The cost to see the Knights in the first round at home was the third highest across the NHL, behind only Toronto ($652) and Winnipeg ($489). How the second-round asking price will compare remains to be seen, as other series wrap up through the weekend.
The price just to have a seat at T-Mobile Arena is also high – the lowest get-in prices for the series was $156 for Game 1, while the highest is $270 for Game 7.
For comparison’s sake, the average asking price for a ticket at San Jose is $328 and the current get-in price for Games 3 and 4 is just over $100.
With $400 Tickets, The Golden Knights First-Ever Playoff Series Is Hottest Show In Vegas
The Vegas Golden Knights weren’t supposed to be a factor in the NHL this season, but in their inaugural season, the Golden Knights are, according to FiveThirtyEight, the best expansion team in any sport. Ever.
So making the playoffs shouldn’t come as a surprise. And when the Golden Knights open the first round of the Stanley Cup Playoffs on Wednesday against the Los Angeles Kings, getting a ticket to T-Mobile Arena will cost a pretty penny.
The current average asking price on the secondary market for Golden Knights playoff tickets at home is $453. That number is 163 percent higher than the average price for Game 3 at Staples Center ($172) – and it represents a 131 percent increase over the average asking price for a regular-season game ($196).

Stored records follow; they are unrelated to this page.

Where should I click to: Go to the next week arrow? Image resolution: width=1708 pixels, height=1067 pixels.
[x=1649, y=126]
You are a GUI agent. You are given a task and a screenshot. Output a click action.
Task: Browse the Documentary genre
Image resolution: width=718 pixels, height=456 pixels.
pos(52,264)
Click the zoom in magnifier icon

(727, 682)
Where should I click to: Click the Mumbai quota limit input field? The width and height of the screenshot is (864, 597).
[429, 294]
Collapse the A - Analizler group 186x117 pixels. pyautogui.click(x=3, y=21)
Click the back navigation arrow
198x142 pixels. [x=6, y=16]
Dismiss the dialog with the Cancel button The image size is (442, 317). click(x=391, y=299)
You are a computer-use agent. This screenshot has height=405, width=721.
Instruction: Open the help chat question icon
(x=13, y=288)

The playoff opener won’t be the only pricey ticket at T-Mobile – the current average asking prices for Games 2 ($426) and 5 ($446) are already above $400. But most stunning may be this number: $501. According to TicketIQ.com, that is the current average asking price on the secondary market for a potential opening round Game 7 at T-Mobile Arena. The get-in price for that game is currently $350.
There isn’t a more expensive NHL playoff ticket anywhere in the U.S. In fact, the average asking price for Game 1 is second in the league to only the Maple Leafs – and they’ve been playing hockey in Toronto for more than 100 years.

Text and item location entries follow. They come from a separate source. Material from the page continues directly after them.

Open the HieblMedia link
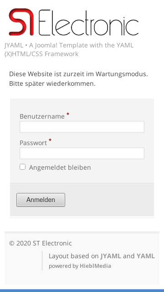 tap(95, 266)
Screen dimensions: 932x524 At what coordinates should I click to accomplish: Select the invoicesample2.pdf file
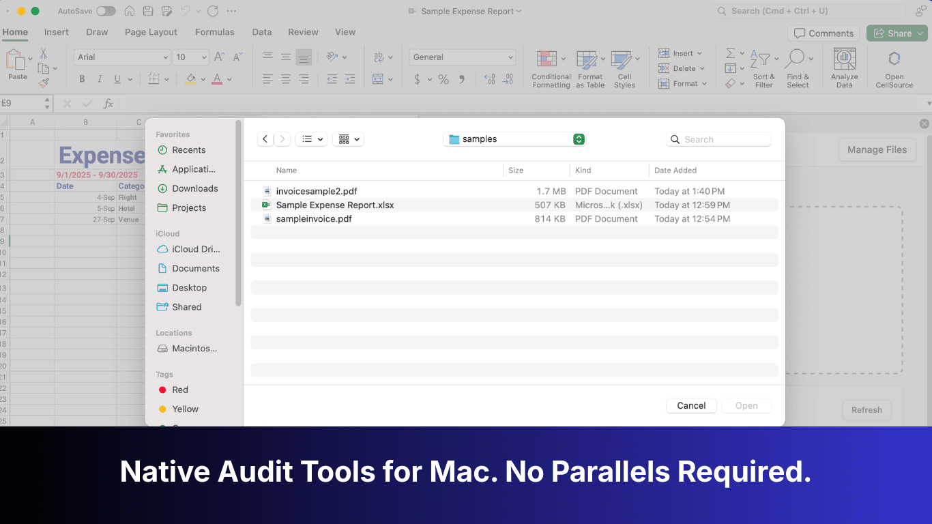(x=316, y=191)
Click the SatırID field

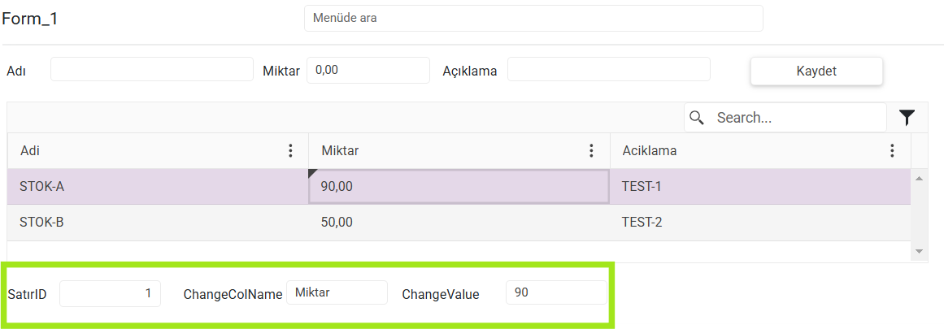pos(110,293)

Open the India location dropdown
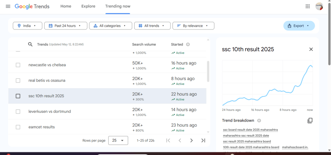(x=28, y=26)
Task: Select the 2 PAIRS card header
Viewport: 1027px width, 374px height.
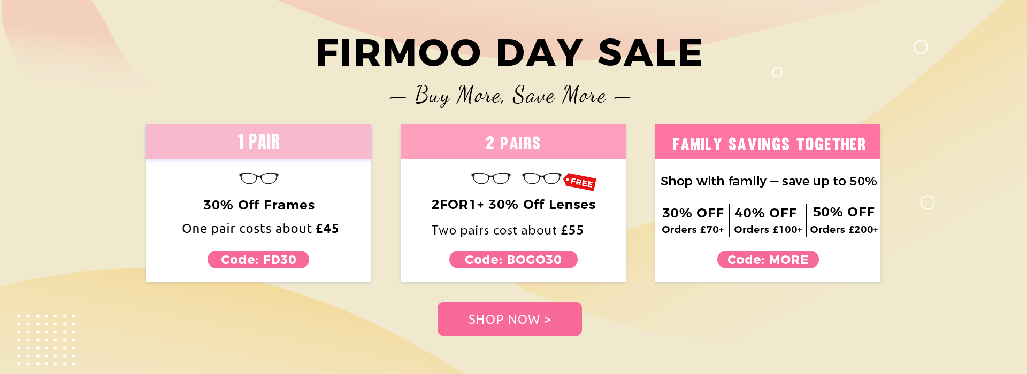Action: click(x=513, y=143)
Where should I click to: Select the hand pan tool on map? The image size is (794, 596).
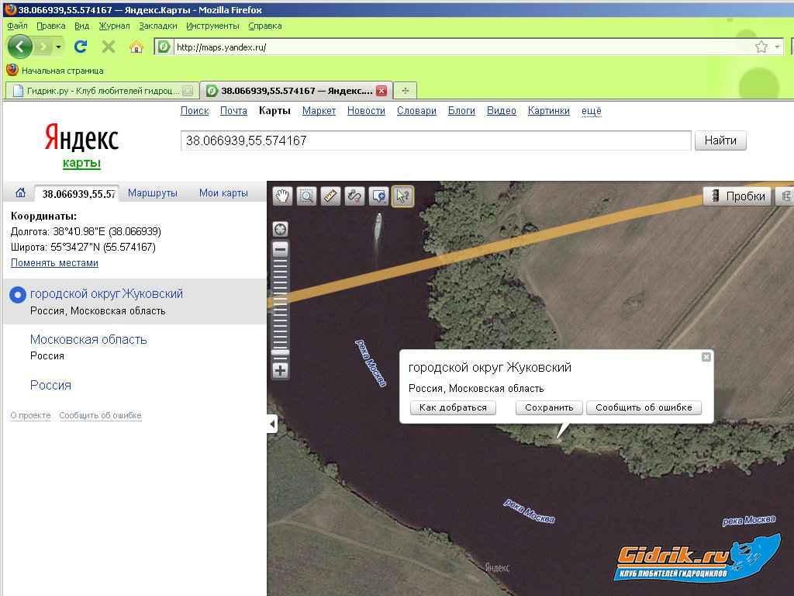283,196
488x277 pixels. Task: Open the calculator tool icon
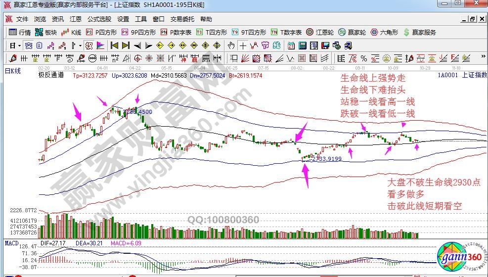[x=302, y=46]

The average asking price for all Vegas games at T-Mobile Arena is currently $453 while the average at Staples Center is $172.
With an 51-24 record, the Golden Knights won the Pacific Division and had the fourth-most wins in the NHL during the regular season. Only Atlantic Division winner Tampa Bay (54-23), Central Division winners Nashville (53-18) and Central Division runners-up Winnipeg (52-20) won more games this season.